TRY IT: Translate this sentence from the biography of James O. Mills into Spanish: "He also assisted with the archaeological survey during the establishment of Old Santee Canal Park near Charleston, South Carolina."

PASSAGE SHOWN:
┏━━
= James O. Mills =

James Olan Mills, also known as Jay Mills, is an American archaeologist primarily known for his work in paleopathology and the excavations at Nekhen (Hierakonpolis), the capital of Upper Egypt in the late 4th millennium BC, ancient Egypt's Protodynastic Period.

==Life==
Mills received his BA from Vanderbilt University in 1984. He was a professor with the Department of Anthropology at the University of Florida, with a particular focus on Egyptology, paleopathology, and the importance of beer and bread in ancient Egyptian culture and health.

He served as codirector of the Egyptian Studies Association at the University of South Carolina and worked with its excavations in Nekhen, participating under Michael Hoffman in 1985–6 and directing them in 1987–8 and the early 1990s with Walter Fairservis, and returning in the late 1990s under Barbara Adams and Renée Friedman. In 1986, together with Ahmed Irawy Radwan, he discovered and studied a petroglyph which possibly preserves a predynastic record of the solstices which influenced the development of the 365-day Egyptian civil calendar.

He also assisted with the archaeological survey during the establishment of Old Santee Canal Park near Charleston, South Carolina.

==Works==
- Mills, James Olan (1986). "An Archaeological Reconnaissance Survey of the Proposed Santee Canal Sanctuary, Berkeley County, South Carolina" (with Tommy Charles).
- Mills, James Olan (1988). "Nekhen News".
- Mills, James Olan (1990). "Astronomy at Hierakonpolis".
- Mills, James Olan (1992). "The Followers of Horus".
- Mills, James Olan (1993). "Biological Anthropology and the Study of Ancient Egypt" (with George J. Armelagos).
- Mills, James Olan (1993). "Environmental Change and Human Culture in the Nile Basin and Northern Africa until the Second Millennium BC".
- Mills, James Olan (1999). "Encyclopedia of the Archaeology of Ancient Egypt" (with George J. Armelagos).
┗━━
RECORDS:
┏━━
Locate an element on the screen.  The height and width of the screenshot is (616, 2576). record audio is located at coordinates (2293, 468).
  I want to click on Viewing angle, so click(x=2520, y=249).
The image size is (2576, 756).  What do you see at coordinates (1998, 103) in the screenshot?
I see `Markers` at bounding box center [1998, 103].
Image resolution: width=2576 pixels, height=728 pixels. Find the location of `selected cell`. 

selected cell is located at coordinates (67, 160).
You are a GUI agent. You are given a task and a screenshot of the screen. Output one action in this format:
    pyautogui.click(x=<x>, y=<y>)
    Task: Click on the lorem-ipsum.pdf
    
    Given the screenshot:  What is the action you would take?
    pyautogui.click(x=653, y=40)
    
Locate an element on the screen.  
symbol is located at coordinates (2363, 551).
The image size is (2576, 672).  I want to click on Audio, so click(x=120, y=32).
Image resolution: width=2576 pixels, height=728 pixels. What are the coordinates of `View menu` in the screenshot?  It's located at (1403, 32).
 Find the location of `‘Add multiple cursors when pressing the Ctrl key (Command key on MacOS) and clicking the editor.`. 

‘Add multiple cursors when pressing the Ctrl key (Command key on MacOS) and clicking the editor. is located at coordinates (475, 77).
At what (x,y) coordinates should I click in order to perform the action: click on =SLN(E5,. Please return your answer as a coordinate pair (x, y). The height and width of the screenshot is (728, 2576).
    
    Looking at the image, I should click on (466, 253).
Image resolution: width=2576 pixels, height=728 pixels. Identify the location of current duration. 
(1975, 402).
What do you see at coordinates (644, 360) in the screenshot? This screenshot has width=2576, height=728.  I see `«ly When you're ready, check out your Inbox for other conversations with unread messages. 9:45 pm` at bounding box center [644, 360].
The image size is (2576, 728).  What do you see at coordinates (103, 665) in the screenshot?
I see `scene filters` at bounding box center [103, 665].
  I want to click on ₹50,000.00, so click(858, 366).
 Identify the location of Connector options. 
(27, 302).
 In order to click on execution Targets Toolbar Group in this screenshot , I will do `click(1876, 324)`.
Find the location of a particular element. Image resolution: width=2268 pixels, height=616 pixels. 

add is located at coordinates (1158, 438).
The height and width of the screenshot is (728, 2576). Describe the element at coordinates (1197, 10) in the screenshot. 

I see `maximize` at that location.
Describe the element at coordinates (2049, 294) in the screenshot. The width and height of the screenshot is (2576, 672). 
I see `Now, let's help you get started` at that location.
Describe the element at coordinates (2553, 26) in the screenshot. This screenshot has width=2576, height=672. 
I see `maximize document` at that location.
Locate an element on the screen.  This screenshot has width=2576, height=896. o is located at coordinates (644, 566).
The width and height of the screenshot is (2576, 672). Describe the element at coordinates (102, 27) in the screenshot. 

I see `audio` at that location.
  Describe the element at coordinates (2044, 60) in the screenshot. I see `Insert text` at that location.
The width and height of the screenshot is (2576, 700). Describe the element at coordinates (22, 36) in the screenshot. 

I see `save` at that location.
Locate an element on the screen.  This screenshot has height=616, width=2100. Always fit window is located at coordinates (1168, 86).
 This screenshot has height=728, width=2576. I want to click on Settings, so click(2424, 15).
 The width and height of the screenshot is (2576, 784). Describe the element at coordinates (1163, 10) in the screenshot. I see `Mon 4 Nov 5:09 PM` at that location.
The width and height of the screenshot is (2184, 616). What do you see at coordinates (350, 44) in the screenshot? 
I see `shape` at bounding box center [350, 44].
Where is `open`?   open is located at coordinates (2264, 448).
┗━━
TASK RESULT: También colaboró en el reconocimiento arqueológico durante la creación del Old Santee Canal Park, cerca de Charleston, Carolina del Sur.